Koppers Holdings Inc.

 

436 Seventh Avenue Pittsburgh,

PA 15219-1800

 

Tel 412-227-2001

www.koppers.com

FOR IMMEDIATE RELEASE

 

For Information:    Brian H. McCurrie, Vice President, Chief Financial Officer
   412 227 2153
   McCurrieBH@koppers.com

Koppers Announces March 2007 Retirement of European Operations Executive

Company names James T. Dietz to replace retiring David Whittle as VP and General Manager of

European Operations effective March 31, 2007

PITTSBURGH, Oct. 31- Koppers Holdings Inc. (NYSE: KOP) today announced that Dr. David Whittle, Vice President & General Manager, European Operations, will be retiring effective March 31, 2007. Dr. Whittle, 64, has been responsible for European operations since Koppers acquired 100% ownership of the former Tarconord A/S entity (now known as Koppers Europe) in May 2000.

Koppers concurrently announced the appointment of James T. Dietz to replace Dr. Whittle effective March 31, 2007. Mr. Dietz, 50, has more than 21 years of experience in the coal tar distillation business, with a background in engineering and operations. Mr. Dietz is currently operations manager for Koppers’ North American Carbon Materials & Chemicals business. In his new capacity, Mr. Dietz will report to Kevin J. Fitzgerald, who was recently named Senior Vice President, Global Carbon Materials & Chemicals.

──────────────────────────────

WHAT IS REQUIRED = List every person named in the Koppers press release. The entries come from a separate source with no connection to the Koppers press release.

──────────────────────────────

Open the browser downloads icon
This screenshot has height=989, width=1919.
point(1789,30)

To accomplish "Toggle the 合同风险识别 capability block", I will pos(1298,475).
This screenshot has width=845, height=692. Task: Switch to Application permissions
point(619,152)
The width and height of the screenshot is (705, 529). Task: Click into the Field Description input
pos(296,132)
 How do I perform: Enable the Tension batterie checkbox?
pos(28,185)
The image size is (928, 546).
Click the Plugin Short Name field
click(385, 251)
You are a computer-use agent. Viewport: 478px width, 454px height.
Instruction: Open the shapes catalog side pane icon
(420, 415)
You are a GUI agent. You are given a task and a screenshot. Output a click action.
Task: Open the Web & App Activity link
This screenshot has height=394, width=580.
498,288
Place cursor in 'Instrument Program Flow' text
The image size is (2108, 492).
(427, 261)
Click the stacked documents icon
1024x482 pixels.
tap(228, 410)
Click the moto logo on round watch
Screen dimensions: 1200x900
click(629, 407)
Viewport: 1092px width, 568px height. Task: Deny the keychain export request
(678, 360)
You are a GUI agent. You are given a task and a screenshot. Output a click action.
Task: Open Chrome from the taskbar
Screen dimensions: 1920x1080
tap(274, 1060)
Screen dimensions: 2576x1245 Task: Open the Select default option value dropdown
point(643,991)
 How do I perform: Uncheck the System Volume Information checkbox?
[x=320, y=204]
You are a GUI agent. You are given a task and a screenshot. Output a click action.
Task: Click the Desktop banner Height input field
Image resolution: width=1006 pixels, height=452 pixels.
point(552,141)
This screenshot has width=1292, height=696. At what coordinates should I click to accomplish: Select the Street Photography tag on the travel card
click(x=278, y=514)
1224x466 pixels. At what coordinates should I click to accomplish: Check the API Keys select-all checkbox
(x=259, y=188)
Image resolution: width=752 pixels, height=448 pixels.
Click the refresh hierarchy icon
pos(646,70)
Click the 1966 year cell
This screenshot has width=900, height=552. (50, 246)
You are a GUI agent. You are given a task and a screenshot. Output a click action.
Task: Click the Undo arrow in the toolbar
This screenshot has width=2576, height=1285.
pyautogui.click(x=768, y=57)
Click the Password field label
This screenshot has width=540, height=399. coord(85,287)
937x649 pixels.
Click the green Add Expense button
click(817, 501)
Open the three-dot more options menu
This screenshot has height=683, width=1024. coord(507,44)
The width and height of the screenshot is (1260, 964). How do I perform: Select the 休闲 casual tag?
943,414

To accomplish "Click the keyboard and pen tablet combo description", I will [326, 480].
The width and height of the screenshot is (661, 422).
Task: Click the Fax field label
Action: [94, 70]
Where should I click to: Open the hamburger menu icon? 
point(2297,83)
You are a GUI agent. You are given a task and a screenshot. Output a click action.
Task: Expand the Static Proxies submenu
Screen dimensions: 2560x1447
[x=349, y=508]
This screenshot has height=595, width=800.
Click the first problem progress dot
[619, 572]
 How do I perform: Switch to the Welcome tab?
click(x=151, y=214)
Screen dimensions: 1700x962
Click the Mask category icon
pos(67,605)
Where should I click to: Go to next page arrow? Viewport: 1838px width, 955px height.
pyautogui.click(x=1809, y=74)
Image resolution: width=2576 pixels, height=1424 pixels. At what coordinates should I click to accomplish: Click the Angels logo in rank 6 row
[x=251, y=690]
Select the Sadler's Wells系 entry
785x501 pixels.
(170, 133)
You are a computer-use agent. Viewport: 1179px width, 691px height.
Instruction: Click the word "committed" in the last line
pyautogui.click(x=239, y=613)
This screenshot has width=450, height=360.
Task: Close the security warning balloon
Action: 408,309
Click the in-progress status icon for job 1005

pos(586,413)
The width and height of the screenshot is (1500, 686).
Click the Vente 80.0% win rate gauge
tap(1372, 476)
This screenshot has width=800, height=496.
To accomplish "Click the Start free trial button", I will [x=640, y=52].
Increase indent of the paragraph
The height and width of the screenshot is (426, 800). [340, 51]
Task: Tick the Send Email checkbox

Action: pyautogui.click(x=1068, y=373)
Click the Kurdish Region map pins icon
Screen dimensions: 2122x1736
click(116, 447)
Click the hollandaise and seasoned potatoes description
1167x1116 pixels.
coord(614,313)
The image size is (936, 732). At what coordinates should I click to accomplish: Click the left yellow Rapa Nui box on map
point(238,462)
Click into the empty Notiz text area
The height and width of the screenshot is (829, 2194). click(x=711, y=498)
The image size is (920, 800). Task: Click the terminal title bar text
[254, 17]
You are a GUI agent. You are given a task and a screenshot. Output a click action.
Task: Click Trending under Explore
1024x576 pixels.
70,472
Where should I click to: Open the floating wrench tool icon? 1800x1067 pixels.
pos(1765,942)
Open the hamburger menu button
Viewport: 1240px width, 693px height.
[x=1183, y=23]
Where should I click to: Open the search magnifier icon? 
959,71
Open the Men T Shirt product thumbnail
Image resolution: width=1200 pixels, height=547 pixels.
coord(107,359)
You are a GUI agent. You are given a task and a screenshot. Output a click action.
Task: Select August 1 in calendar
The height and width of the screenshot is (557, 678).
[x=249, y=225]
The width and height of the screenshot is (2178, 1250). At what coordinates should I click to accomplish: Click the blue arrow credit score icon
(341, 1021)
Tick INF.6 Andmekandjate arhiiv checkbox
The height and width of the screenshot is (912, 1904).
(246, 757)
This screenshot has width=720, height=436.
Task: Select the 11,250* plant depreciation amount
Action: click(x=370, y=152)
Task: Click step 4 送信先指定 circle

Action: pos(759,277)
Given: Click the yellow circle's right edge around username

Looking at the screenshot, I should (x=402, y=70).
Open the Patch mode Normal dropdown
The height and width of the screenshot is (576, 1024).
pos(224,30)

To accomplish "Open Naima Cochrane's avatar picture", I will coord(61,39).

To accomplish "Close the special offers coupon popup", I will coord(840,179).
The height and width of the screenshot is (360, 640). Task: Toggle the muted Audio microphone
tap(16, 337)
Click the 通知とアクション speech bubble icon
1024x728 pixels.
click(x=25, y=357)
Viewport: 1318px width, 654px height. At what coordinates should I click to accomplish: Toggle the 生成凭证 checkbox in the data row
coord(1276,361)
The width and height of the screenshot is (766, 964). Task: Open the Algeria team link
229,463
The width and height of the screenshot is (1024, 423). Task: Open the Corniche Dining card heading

──────────────────────────────

EXPECTED OUTPUT =
Brian H. McCurrie
David Whittle
James T. Dietz
Kevin J. Fitzgerald